[THE REQUEST]
Copy the following rows verbatim, keeping every line as it appears.

[GIVEN INFORMATION]
+ + + + +
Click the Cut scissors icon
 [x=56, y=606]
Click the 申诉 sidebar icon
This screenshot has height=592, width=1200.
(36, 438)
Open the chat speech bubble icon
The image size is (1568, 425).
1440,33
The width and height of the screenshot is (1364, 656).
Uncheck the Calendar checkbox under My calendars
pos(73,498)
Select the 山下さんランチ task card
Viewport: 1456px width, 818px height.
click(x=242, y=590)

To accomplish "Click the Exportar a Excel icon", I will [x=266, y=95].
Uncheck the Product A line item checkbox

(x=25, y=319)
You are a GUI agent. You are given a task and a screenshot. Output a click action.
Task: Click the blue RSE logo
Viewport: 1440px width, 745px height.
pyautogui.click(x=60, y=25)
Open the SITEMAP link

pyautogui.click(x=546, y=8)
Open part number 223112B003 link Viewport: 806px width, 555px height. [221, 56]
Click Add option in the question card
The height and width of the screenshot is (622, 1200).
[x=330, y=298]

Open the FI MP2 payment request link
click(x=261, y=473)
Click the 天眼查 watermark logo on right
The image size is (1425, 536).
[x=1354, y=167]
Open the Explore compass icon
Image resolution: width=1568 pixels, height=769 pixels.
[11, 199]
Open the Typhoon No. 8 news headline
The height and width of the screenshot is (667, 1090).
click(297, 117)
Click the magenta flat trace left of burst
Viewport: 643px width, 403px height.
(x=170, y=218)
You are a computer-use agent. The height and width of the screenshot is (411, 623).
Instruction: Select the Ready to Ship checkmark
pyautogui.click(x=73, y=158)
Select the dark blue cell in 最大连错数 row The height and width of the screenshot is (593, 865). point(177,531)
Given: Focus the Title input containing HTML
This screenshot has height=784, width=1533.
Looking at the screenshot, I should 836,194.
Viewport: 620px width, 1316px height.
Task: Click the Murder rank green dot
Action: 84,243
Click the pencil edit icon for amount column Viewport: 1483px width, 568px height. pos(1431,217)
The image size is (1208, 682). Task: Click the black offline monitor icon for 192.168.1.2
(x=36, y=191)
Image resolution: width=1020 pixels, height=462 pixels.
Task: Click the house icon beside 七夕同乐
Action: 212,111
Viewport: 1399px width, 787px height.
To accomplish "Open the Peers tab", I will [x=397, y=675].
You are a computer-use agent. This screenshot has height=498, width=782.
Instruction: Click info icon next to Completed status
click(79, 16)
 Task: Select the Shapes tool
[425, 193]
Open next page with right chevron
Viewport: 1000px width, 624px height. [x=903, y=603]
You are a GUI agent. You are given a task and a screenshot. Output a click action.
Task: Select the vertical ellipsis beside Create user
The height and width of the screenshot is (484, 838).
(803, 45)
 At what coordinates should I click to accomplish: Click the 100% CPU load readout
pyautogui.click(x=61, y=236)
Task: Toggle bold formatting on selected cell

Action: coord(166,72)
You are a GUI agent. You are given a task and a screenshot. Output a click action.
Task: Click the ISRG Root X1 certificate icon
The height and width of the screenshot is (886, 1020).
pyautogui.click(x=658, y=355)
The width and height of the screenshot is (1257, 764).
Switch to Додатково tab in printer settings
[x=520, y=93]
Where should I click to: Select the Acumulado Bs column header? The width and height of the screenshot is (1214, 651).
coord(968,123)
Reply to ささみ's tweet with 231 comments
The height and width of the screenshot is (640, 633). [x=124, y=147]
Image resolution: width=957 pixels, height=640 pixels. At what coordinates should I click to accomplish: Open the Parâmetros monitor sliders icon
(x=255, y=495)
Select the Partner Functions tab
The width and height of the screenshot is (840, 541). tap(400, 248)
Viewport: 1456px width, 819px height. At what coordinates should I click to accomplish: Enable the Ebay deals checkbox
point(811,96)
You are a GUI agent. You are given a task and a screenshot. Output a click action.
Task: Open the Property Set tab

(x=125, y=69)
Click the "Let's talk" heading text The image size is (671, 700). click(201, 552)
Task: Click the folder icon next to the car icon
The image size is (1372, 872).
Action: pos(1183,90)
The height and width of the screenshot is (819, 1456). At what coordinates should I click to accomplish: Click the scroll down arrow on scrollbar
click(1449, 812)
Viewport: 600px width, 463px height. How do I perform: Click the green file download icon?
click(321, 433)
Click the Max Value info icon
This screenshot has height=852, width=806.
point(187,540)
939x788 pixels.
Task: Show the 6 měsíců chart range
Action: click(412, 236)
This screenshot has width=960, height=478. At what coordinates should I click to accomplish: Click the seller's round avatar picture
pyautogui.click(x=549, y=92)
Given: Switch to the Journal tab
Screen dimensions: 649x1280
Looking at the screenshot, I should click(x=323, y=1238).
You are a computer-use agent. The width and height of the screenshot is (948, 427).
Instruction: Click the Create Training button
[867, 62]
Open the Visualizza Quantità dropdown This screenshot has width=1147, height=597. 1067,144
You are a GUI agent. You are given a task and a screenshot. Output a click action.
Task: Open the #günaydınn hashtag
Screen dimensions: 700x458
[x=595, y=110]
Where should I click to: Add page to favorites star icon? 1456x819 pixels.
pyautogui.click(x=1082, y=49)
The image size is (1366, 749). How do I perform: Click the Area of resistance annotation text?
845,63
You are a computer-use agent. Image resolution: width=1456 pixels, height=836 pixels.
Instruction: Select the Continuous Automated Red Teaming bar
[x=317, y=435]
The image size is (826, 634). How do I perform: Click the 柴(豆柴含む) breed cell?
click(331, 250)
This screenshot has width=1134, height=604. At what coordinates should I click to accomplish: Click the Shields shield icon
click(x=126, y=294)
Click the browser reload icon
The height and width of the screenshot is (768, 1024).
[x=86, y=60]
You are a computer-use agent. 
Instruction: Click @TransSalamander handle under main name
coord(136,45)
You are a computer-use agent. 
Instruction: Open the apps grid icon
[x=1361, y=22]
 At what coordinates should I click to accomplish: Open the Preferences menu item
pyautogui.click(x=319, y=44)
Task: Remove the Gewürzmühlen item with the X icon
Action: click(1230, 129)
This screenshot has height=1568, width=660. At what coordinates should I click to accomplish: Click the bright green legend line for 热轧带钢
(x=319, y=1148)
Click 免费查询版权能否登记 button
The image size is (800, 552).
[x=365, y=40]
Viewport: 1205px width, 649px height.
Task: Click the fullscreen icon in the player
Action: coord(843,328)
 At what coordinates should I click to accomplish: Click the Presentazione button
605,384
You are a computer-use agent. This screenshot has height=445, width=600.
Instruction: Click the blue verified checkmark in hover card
+ + + + +
[FINAL RESULT]
Click the Cut scissors icon
 [x=56, y=606]
Click the 申诉 sidebar icon
This screenshot has height=592, width=1200.
(36, 438)
Open the chat speech bubble icon
The image size is (1568, 425).
1440,33
The width and height of the screenshot is (1364, 656).
Uncheck the Calendar checkbox under My calendars
pos(73,498)
Select the 山下さんランチ task card
Viewport: 1456px width, 818px height.
click(x=242, y=590)

To accomplish "Click the Exportar a Excel icon", I will [x=266, y=95].
Uncheck the Product A line item checkbox

(x=25, y=319)
You are a GUI agent. You are given a task and a screenshot. Output a click action.
Task: Click the blue RSE logo
Viewport: 1440px width, 745px height.
pyautogui.click(x=60, y=25)
Open the SITEMAP link

pyautogui.click(x=546, y=8)
Open part number 223112B003 link Viewport: 806px width, 555px height. [221, 56]
Click Add option in the question card
The height and width of the screenshot is (622, 1200).
[x=330, y=298]

Open the FI MP2 payment request link
click(x=261, y=473)
Click the 天眼查 watermark logo on right
The image size is (1425, 536).
[x=1354, y=167]
Open the Explore compass icon
Image resolution: width=1568 pixels, height=769 pixels.
[11, 199]
Open the Typhoon No. 8 news headline
The height and width of the screenshot is (667, 1090).
click(297, 117)
Click the magenta flat trace left of burst
Viewport: 643px width, 403px height.
(x=170, y=218)
You are a computer-use agent. The height and width of the screenshot is (411, 623).
Instruction: Select the Ready to Ship checkmark
pyautogui.click(x=73, y=158)
Select the dark blue cell in 最大连错数 row The height and width of the screenshot is (593, 865). point(177,531)
Given: Focus the Title input containing HTML
This screenshot has height=784, width=1533.
Looking at the screenshot, I should 836,194.
Viewport: 620px width, 1316px height.
Task: Click the Murder rank green dot
Action: 84,243
Click the pencil edit icon for amount column Viewport: 1483px width, 568px height. pos(1431,217)
The image size is (1208, 682). Task: Click the black offline monitor icon for 192.168.1.2
(x=36, y=191)
Image resolution: width=1020 pixels, height=462 pixels.
Task: Click the house icon beside 七夕同乐
Action: 212,111
Viewport: 1399px width, 787px height.
To accomplish "Open the Peers tab", I will [x=397, y=675].
You are a computer-use agent. This screenshot has height=498, width=782.
Instruction: Click info icon next to Completed status
click(79, 16)
 Task: Select the Shapes tool
[425, 193]
Open next page with right chevron
Viewport: 1000px width, 624px height. [x=903, y=603]
You are a GUI agent. You are given a task and a screenshot. Output a click action.
Task: Select the vertical ellipsis beside Create user
The height and width of the screenshot is (484, 838).
(803, 45)
 At what coordinates should I click to accomplish: Click the 100% CPU load readout
pyautogui.click(x=61, y=236)
Task: Toggle bold formatting on selected cell

Action: coord(166,72)
You are a GUI agent. You are given a task and a screenshot. Output a click action.
Task: Click the ISRG Root X1 certificate icon
The height and width of the screenshot is (886, 1020).
pyautogui.click(x=658, y=355)
The width and height of the screenshot is (1257, 764).
Switch to Додатково tab in printer settings
[x=520, y=93]
Where should I click to: Select the Acumulado Bs column header? The width and height of the screenshot is (1214, 651).
coord(968,123)
Reply to ささみ's tweet with 231 comments
The height and width of the screenshot is (640, 633). [x=124, y=147]
Image resolution: width=957 pixels, height=640 pixels. At what coordinates should I click to accomplish: Open the Parâmetros monitor sliders icon
(x=255, y=495)
Select the Partner Functions tab
The width and height of the screenshot is (840, 541). tap(400, 248)
Viewport: 1456px width, 819px height. At what coordinates should I click to accomplish: Enable the Ebay deals checkbox
point(811,96)
You are a GUI agent. You are given a task and a screenshot. Output a click action.
Task: Open the Property Set tab

(x=125, y=69)
Click the "Let's talk" heading text The image size is (671, 700). click(201, 552)
Task: Click the folder icon next to the car icon
The image size is (1372, 872).
Action: pos(1183,90)
The height and width of the screenshot is (819, 1456). At what coordinates should I click to accomplish: Click the scroll down arrow on scrollbar
click(1449, 812)
Viewport: 600px width, 463px height. How do I perform: Click the green file download icon?
click(321, 433)
Click the Max Value info icon
This screenshot has height=852, width=806.
point(187,540)
939x788 pixels.
Task: Show the 6 měsíců chart range
Action: click(412, 236)
This screenshot has width=960, height=478. At what coordinates should I click to accomplish: Click the seller's round avatar picture
pyautogui.click(x=549, y=92)
Given: Switch to the Journal tab
Screen dimensions: 649x1280
Looking at the screenshot, I should click(x=323, y=1238).
You are a computer-use agent. The width and height of the screenshot is (948, 427).
Instruction: Click the Create Training button
[867, 62]
Open the Visualizza Quantità dropdown This screenshot has width=1147, height=597. 1067,144
You are a GUI agent. You are given a task and a screenshot. Output a click action.
Task: Open the #günaydınn hashtag
Screen dimensions: 700x458
[x=595, y=110]
Where should I click to: Add page to favorites star icon? 1456x819 pixels.
pyautogui.click(x=1082, y=49)
The image size is (1366, 749). How do I perform: Click the Area of resistance annotation text?
845,63
You are a computer-use agent. Image resolution: width=1456 pixels, height=836 pixels.
Instruction: Select the Continuous Automated Red Teaming bar
[x=317, y=435]
The image size is (826, 634). How do I perform: Click the 柴(豆柴含む) breed cell?
click(331, 250)
This screenshot has width=1134, height=604. At what coordinates should I click to accomplish: Click the Shields shield icon
click(x=126, y=294)
Click the browser reload icon
The height and width of the screenshot is (768, 1024).
[x=86, y=60]
You are a computer-use agent. 
Instruction: Click @TransSalamander handle under main name
coord(136,45)
You are a computer-use agent. 
Instruction: Open the apps grid icon
[x=1361, y=22]
 At what coordinates should I click to accomplish: Open the Preferences menu item
pyautogui.click(x=319, y=44)
Task: Remove the Gewürzmühlen item with the X icon
Action: click(1230, 129)
This screenshot has height=1568, width=660. At what coordinates should I click to accomplish: Click the bright green legend line for 热轧带钢
(x=319, y=1148)
Click 免费查询版权能否登记 button
The image size is (800, 552).
[x=365, y=40]
Viewport: 1205px width, 649px height.
Task: Click the fullscreen icon in the player
Action: coord(843,328)
 At what coordinates should I click to accomplish: Click the Presentazione button
605,384
You are a computer-use agent. This screenshot has height=445, width=600.
Instruction: Click the blue verified checkmark in hover card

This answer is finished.